**Texte à lire:**
::::

Anonymous Anonyme said...

Bonsoir Patoumi,

Au milieu de plein d’autres bobos rassemblés dans la file d’attente du cinéma où j’ai vu Mommy, je m’en suis voulue d’être aussi caricaturale et prévisible, d’avoir attendu ce film avec une telle impatience, d’avoir dévoré les interviews de Dolan avec un appétit pareil… Et puis, très vite, avant même la réplique « Ce n’est pas parce qu’on aime quelqu’un qu’on peut le sauver », j’ai éprouvé un énorme soulagement et une joie encore plus grande à l’idée de partager ce moment avec autant de gens. Mommy, c’est presque toute la vie en deux heures et quatorze minutes et c’est une nouvelle occasion de vous trouver si juste et délicate dans vos mots.

21 octobre 2014 à 19:53  
Blogger Poupao said...

J'attends avec impatience de la voir !! (et Bande de filles de Céline Sciamma aussi) Le problème c'est que les films sortent très tard en Irlande, je vais regarder Family life en attendant, merci pour la référence :)

22 octobre 2014 à 11:42  
Anonymous Anonyme said...

Merci pour ce beau texte et ce parallèle, qui après vous avoir lue, me saute au coeur. family life, c'est le film de ma jeunesse, un peu abimee par des parents aimants qui savaient ce qui était bon pour moi....c'est la folie qui rôde mais ne trouve pas prise dans ce formatage parental. Mommy, c'est une grande claque, maintenant que je suis moi-même mère, et ce depuis un moment. C'est juste injuste et violent, être parent reste un grand mystère; comment faire si mal (dans les deux sens) avec autant d'amour...?

::::

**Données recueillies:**

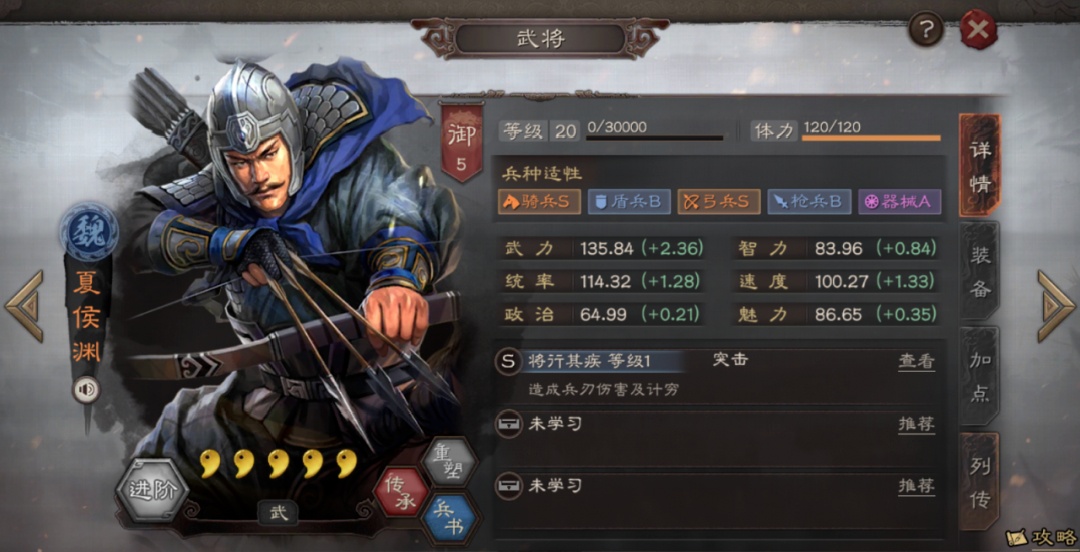
Task: Select the 骑兵S troop type
Action: point(539,202)
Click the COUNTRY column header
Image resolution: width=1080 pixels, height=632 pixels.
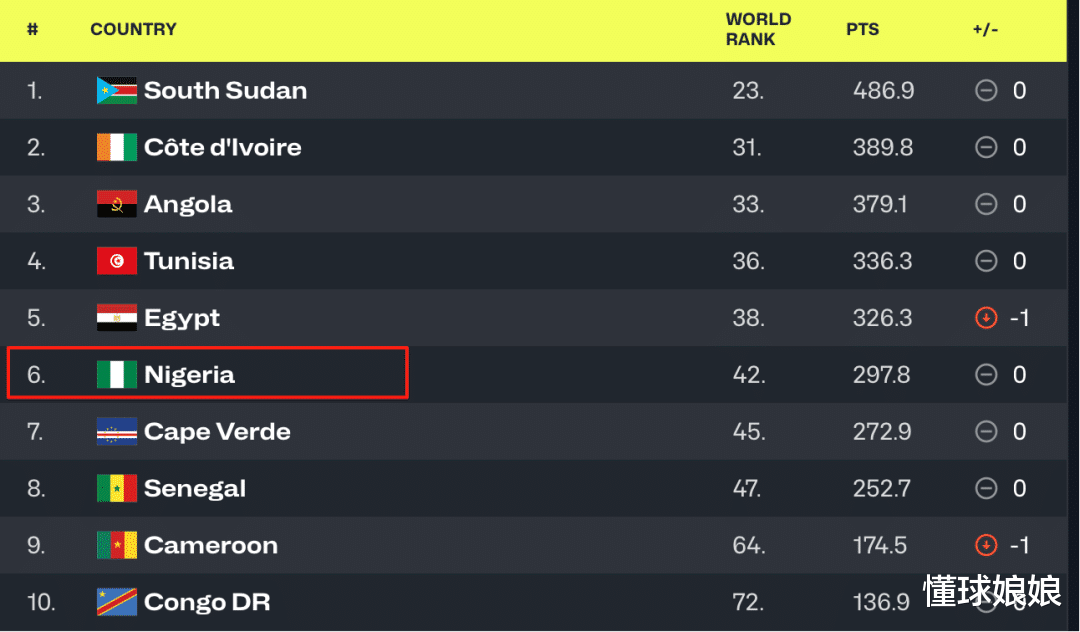tap(134, 29)
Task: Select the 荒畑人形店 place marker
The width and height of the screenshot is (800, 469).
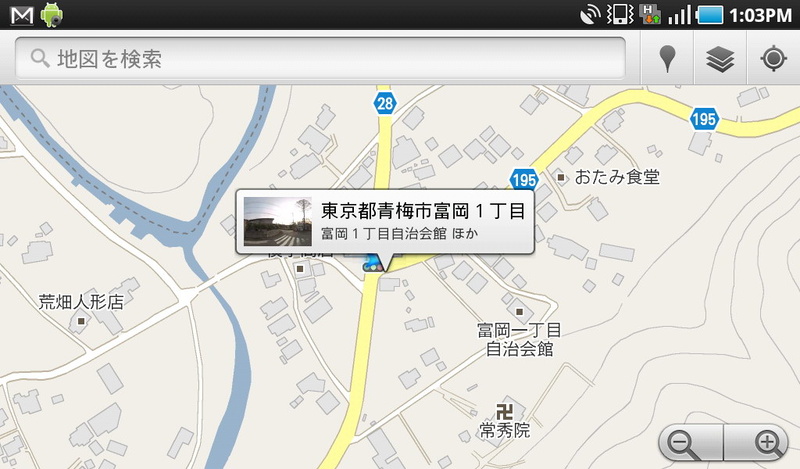Action: pos(81,321)
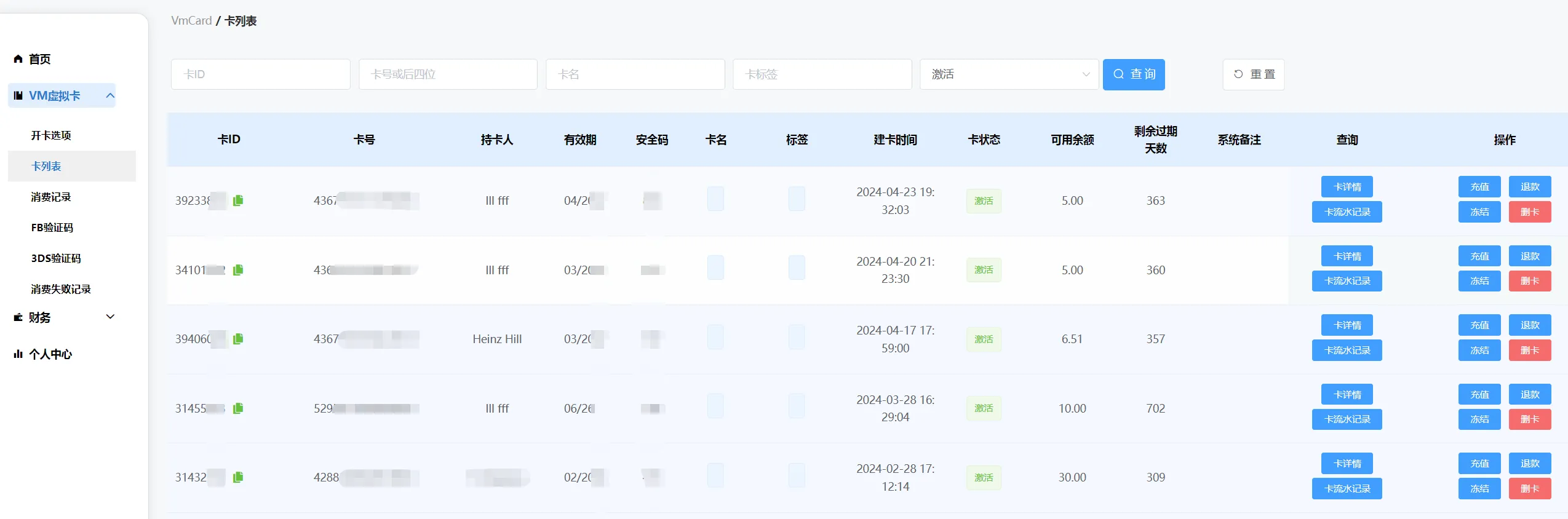Go to the 开卡选项 menu item
Image resolution: width=1568 pixels, height=519 pixels.
[51, 135]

::::

**Tâche 1:** Dans les commentaires sur le film Mommy, dans quel pays Poupao dit-il que les films sortent très tard ?
**Tâche 2:** Modifiez le passage des commentaires sur le film Mommy qui commence par « J'attends avec impatience » et se termine par « avec autant d'amour...? » : recopiez-le en remplaçant « Irlande » par « Écosse ».
**Tâche 3:** Poursuivez les commentaires sur le film Mommy à partir de l'endroit où ils s'arrêtent.
Ces données n'interviennent en rien ici.

**Résultat 1:** En Irlande.

**Résultat 2:**
J'attends avec impatience de la voir !! (et Bande de filles de Céline Sciamma aussi) Le problème c'est que les films sortent très tard en Écosse, je vais regarder Family life en attendant, merci pour la référence :)

22 octobre 2014 à 11:42  
Anonymous Anonyme said...

Merci pour ce beau texte et ce parallèle, qui après vous avoir lue, me saute au coeur. family life, c'est le film de ma jeunesse, un peu abimee par des parents aimants qui savaient ce qui était bon pour moi....c'est la folie qui rôde mais ne trouve pas prise dans ce formatage parental. Mommy, c'est une grande claque, maintenant que je suis moi-même mère, et ce depuis un moment. C'est juste injuste et violent, être parent reste un grand mystère; comment faire si mal (dans les deux sens) avec autant d'amour...?

**Résultat 3:**
Merci pour vos textes et votre plume si sensible!
Catherine

22 octobre 2014 à 13:24  
Blogger Zou said...

Moi aussi, j'ai pleuré sur Céline Dion...

26 octobre 2014 à 17:41  
Anonymous patoumi said...

Anonyme: "Mommy, c'est presque toute la vie en deux heures et quatorze minutes"... C'est vous qui avez les mots justes :)

Poupao: n'hésite à me dire si Family life t'a plu !

Catherine: "être parent reste un grand mystère", je trouve que c'est une qualité de parent que de pouvoir le dire !

Zou: ça me rassure :) (j'ai passé plusieurs journées à me demander où est-ce que j'avais entendu cette histoire d'amour et d'hirondelle !)

30 octobre 2014 à 03:35  
Anonymous Eloustic said...

Votre billet m'a beaucoup touchée et il me trotte dans la tête depuis deux semaines. L'évocation de tous ces films qui m'ont chaque fois emplie de tendresse et d'effroi, et puis vos mots à vous, c'est un peu trop d'émotion pour un mardi soir.
Je n'ai pas réussi à trouver les bons mots pour vous remercier, mais je tiens à le faire avant que l'émotion ne se soit dissipée:
Merci pour ce billet Patoumi!
(Et un deuxième merci pour votre très belle formule: "la solitude absolue des vies trop folles pour le monde intransigeant où nous consentons à vivre".)

9 novembre 2014 à 18:46  
Blogger patoumi said...

Eloustic : merci d'avoir pris le temps d'écrire ce petit mot qui me va droit au coeur !

25 novembre 2014 à 00:10  
Blogger Cécile said...

Ah oui, la vie "en vrai" est parfois tout aussi (voire même bien plus) terrible que celle sur les écrans... moi aussi parfois ça me pèse un peu d'être "e n première ligne" pour le voir...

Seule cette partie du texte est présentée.